WORK INSTRUCTIONS ->
Leaving out every line that comes before the one containing "90-0 (944, 1992)", output the rest of the records exactly, the final line included.

Source records:
□ □ □ □ □

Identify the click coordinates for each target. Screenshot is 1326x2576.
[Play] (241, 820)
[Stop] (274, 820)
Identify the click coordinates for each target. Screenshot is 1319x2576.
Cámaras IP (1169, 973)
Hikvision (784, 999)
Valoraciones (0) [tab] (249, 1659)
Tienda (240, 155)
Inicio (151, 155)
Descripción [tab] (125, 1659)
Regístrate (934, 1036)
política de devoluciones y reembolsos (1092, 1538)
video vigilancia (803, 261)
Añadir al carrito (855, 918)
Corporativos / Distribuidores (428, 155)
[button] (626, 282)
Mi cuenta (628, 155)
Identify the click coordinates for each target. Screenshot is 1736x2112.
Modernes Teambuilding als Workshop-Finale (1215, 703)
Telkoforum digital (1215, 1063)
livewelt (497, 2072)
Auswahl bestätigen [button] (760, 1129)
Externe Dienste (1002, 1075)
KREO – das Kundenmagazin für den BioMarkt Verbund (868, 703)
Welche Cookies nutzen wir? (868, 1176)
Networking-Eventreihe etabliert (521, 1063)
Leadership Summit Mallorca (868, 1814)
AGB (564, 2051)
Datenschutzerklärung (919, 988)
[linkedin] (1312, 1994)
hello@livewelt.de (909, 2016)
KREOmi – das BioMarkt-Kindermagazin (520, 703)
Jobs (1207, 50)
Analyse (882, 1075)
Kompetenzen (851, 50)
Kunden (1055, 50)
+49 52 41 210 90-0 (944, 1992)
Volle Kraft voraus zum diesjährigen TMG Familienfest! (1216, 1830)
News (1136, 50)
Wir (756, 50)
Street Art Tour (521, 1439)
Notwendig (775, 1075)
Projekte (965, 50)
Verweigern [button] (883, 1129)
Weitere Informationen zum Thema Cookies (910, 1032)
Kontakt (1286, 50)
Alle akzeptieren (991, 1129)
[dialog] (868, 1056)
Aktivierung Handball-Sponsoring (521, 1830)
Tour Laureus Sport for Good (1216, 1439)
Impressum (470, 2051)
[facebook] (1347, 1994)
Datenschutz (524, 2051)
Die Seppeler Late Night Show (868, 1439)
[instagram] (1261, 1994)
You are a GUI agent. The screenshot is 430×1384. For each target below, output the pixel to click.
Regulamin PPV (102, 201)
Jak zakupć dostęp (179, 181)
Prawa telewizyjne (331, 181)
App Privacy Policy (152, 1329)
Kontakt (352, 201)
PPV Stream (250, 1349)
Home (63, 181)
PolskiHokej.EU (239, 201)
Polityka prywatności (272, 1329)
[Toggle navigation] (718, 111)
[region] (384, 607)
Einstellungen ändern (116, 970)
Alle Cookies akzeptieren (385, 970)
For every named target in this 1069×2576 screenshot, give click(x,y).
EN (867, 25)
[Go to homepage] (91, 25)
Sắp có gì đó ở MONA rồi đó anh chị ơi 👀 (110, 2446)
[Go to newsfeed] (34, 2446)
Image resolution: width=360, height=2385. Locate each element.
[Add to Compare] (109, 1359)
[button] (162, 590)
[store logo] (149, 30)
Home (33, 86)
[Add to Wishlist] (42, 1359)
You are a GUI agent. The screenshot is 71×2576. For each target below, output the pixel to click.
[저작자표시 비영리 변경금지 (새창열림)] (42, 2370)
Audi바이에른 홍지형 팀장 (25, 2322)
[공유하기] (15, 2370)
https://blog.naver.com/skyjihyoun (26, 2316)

□ □ □ □ □

SOLUTION FOR THIS PROBLEM ->
+49 52 41 210 90-0 (944, 1992)
Volle Kraft voraus zum diesjährigen TMG Familienfest! (1216, 1830)
News (1136, 50)
Wir (756, 50)
Street Art Tour (521, 1439)
Notwendig (775, 1075)
Projekte (965, 50)
Verweigern [button] (883, 1129)
Weitere Informationen zum Thema Cookies (910, 1032)
Kontakt (1286, 50)
Alle akzeptieren (991, 1129)
[dialog] (868, 1056)
Aktivierung Handball-Sponsoring (521, 1830)
Tour Laureus Sport for Good (1216, 1439)
Impressum (470, 2051)
[facebook] (1347, 1994)
Datenschutz (524, 2051)
Die Seppeler Late Night Show (868, 1439)
[instagram] (1261, 1994)
You are a GUI agent. The screenshot is 430×1384. For each target below, output the pixel to click.
Regulamin PPV (102, 201)
Jak zakupć dostęp (179, 181)
Prawa telewizyjne (331, 181)
App Privacy Policy (152, 1329)
Kontakt (352, 201)
PPV Stream (250, 1349)
Home (63, 181)
PolskiHokej.EU (239, 201)
Polityka prywatności (272, 1329)
[Toggle navigation] (718, 111)
[region] (384, 607)
Einstellungen ändern (116, 970)
Alle Cookies akzeptieren (385, 970)
For every named target in this 1069×2576 screenshot, give click(x,y).
EN (867, 25)
[Go to homepage] (91, 25)
Sắp có gì đó ở MONA rồi đó anh chị ơi 👀 (110, 2446)
[Go to newsfeed] (34, 2446)
Image resolution: width=360, height=2385. Locate each element.
[Add to Compare] (109, 1359)
[button] (162, 590)
[store logo] (149, 30)
Home (33, 86)
[Add to Wishlist] (42, 1359)
You are a GUI agent. The screenshot is 71×2576. For each target below, output the pixel to click.
[저작자표시 비영리 변경금지 (새창열림)] (42, 2370)
Audi바이에른 홍지형 팀장 (25, 2322)
[공유하기] (15, 2370)
https://blog.naver.com/skyjihyoun (26, 2316)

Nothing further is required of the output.